[[ SUPPLIED RECORDS, beginning ]]

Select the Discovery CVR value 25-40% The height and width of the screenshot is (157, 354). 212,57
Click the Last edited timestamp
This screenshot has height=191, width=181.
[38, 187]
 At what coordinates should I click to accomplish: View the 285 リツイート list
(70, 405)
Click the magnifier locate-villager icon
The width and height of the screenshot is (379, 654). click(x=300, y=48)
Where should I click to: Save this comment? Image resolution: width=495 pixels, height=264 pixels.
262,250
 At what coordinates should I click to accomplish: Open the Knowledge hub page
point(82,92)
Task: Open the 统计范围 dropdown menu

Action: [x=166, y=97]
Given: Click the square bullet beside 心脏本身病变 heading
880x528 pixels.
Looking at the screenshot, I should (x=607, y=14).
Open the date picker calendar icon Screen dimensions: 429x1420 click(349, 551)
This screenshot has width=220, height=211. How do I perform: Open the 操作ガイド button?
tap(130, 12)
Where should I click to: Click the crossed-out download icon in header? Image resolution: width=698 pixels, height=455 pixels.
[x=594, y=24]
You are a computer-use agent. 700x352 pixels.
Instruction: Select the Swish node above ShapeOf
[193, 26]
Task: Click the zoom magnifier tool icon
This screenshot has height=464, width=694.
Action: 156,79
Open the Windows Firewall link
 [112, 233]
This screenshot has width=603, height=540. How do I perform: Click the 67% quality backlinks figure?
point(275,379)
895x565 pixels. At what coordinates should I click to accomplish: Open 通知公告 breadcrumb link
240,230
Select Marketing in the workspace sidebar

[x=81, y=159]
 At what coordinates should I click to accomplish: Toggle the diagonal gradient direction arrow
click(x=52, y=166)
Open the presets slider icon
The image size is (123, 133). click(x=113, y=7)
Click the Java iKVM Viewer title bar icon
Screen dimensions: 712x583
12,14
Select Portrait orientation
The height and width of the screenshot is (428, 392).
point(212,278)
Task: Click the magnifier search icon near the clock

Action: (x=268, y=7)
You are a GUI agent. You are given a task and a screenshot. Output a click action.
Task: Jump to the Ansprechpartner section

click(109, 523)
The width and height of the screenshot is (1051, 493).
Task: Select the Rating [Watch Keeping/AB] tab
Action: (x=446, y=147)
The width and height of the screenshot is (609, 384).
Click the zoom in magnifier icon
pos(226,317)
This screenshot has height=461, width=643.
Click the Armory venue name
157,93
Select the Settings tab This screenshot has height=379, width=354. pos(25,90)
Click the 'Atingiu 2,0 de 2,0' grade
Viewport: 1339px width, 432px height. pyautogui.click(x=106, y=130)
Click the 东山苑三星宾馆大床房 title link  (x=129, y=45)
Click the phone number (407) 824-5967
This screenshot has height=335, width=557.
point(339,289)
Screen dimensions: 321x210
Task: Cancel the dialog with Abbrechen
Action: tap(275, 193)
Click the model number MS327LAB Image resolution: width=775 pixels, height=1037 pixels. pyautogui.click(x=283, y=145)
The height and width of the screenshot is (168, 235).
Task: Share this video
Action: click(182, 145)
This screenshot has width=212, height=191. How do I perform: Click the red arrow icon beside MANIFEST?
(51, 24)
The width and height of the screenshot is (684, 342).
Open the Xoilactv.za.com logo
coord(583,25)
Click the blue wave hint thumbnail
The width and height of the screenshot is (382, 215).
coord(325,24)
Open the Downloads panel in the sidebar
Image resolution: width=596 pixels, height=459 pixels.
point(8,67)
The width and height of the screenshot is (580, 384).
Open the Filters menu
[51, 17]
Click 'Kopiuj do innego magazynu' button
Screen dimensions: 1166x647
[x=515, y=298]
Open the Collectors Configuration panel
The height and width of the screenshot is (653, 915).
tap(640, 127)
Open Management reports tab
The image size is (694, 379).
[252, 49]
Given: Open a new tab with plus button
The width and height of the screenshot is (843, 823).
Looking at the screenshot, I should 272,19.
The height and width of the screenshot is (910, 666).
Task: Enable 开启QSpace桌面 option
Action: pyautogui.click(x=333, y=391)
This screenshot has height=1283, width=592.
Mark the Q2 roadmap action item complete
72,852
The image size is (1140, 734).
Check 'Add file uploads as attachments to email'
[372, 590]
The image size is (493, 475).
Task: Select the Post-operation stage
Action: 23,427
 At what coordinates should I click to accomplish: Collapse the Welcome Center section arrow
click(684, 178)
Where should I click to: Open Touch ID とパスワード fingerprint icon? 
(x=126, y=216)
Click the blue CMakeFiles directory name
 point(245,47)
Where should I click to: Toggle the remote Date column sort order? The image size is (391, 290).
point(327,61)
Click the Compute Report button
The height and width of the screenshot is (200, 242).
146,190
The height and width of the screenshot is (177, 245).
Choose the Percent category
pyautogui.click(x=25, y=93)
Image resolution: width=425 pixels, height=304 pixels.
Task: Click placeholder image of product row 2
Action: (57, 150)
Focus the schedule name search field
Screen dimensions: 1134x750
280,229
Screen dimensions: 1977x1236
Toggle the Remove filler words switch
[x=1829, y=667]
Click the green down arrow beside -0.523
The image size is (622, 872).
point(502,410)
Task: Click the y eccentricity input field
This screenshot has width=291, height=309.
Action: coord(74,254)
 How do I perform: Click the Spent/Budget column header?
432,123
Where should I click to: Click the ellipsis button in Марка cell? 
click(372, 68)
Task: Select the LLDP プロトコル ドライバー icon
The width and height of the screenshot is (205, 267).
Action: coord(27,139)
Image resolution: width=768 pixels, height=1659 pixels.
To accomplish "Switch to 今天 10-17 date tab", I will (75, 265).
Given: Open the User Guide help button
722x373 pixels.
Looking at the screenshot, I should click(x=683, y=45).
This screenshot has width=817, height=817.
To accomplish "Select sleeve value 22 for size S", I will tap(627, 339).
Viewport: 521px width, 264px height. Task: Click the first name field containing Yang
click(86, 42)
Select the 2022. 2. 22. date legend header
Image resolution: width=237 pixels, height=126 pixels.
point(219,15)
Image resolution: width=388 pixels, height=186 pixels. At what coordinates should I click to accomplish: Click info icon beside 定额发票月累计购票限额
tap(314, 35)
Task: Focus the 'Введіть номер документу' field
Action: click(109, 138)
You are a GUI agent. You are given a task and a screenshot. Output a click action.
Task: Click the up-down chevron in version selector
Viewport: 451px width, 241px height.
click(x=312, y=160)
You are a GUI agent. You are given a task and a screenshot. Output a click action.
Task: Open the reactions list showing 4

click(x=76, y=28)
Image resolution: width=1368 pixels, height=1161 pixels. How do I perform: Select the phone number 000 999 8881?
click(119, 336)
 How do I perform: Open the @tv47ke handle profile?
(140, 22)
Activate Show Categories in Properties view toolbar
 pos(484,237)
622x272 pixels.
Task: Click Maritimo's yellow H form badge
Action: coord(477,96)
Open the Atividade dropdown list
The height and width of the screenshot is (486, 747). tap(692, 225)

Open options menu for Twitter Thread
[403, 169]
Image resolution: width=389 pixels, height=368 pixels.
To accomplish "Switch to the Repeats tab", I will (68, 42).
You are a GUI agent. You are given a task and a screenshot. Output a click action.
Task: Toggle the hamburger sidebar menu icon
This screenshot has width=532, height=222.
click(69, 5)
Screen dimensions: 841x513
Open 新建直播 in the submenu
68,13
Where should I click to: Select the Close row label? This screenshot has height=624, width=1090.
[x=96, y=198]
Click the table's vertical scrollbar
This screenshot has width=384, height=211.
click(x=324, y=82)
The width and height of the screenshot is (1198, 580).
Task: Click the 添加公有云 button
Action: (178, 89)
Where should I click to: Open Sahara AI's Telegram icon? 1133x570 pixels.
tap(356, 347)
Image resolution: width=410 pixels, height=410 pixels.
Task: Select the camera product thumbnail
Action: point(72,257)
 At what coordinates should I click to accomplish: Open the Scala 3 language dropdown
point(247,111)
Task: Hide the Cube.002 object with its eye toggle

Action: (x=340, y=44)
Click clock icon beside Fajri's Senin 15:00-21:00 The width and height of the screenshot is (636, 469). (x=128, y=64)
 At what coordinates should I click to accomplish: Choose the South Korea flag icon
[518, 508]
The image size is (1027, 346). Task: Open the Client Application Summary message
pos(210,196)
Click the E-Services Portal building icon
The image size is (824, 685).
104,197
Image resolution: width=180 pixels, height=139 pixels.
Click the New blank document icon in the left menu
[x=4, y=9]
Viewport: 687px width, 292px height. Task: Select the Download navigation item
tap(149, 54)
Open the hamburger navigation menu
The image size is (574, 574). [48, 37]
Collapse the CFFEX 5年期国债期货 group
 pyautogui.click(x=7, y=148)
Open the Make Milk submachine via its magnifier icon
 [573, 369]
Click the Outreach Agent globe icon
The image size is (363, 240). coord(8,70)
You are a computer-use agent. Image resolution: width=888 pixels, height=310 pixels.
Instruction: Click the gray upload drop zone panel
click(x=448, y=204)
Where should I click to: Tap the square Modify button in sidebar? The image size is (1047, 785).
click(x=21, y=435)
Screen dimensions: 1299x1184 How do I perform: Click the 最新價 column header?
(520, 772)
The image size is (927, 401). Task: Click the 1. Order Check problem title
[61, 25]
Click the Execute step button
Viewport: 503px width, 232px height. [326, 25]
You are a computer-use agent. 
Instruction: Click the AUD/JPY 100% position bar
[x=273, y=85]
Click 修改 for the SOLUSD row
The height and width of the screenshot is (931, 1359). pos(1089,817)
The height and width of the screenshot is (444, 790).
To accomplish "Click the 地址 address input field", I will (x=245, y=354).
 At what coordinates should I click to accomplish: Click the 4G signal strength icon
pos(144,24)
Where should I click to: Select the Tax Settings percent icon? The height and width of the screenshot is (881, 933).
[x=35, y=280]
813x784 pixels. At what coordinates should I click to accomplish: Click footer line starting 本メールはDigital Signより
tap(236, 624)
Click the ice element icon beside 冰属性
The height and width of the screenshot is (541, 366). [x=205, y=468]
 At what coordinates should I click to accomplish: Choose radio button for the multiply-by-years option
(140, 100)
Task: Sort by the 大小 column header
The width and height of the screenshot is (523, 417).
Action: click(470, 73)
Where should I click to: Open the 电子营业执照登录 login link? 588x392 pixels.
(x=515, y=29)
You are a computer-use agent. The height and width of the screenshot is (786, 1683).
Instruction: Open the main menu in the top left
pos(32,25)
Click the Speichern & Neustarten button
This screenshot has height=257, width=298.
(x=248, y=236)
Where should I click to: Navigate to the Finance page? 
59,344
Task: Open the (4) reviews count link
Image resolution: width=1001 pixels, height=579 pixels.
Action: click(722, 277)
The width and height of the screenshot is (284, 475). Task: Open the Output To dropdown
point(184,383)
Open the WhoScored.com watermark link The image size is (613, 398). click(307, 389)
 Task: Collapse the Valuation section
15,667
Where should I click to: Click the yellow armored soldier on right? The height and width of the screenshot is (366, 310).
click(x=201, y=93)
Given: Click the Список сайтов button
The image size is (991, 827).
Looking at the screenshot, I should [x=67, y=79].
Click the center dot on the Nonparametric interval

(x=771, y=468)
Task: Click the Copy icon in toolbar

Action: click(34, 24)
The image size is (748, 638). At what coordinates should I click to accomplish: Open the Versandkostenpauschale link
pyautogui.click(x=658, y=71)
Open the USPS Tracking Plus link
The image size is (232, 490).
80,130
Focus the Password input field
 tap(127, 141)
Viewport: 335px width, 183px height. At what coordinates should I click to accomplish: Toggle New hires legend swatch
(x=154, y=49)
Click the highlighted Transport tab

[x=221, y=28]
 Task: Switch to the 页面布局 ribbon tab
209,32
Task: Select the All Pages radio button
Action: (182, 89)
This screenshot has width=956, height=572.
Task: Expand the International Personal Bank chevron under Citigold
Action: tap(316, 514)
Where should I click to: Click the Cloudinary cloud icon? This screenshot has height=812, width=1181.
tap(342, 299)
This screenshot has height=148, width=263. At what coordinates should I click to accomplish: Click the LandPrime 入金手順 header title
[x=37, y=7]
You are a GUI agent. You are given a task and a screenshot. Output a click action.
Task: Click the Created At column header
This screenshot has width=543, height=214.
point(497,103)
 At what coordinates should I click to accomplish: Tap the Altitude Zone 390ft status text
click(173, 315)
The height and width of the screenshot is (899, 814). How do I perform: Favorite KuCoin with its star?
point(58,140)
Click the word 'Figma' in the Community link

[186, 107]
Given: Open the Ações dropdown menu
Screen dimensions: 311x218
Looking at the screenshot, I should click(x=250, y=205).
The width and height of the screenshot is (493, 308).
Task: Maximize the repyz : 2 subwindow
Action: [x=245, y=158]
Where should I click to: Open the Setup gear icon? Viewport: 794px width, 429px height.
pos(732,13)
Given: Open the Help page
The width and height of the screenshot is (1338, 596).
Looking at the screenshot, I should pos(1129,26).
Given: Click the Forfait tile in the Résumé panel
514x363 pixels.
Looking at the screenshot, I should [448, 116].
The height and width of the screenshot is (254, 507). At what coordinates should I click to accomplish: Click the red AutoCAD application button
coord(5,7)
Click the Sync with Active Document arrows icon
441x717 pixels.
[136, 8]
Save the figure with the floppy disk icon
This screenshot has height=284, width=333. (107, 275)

[[ SUPPLIED RECORDS, end ]]

(EXERCISE DIRECTIONS) Look through the preceding entries for the word "will". Report how many lines hold it, and only that number.

(WORKED SOLUTION) 4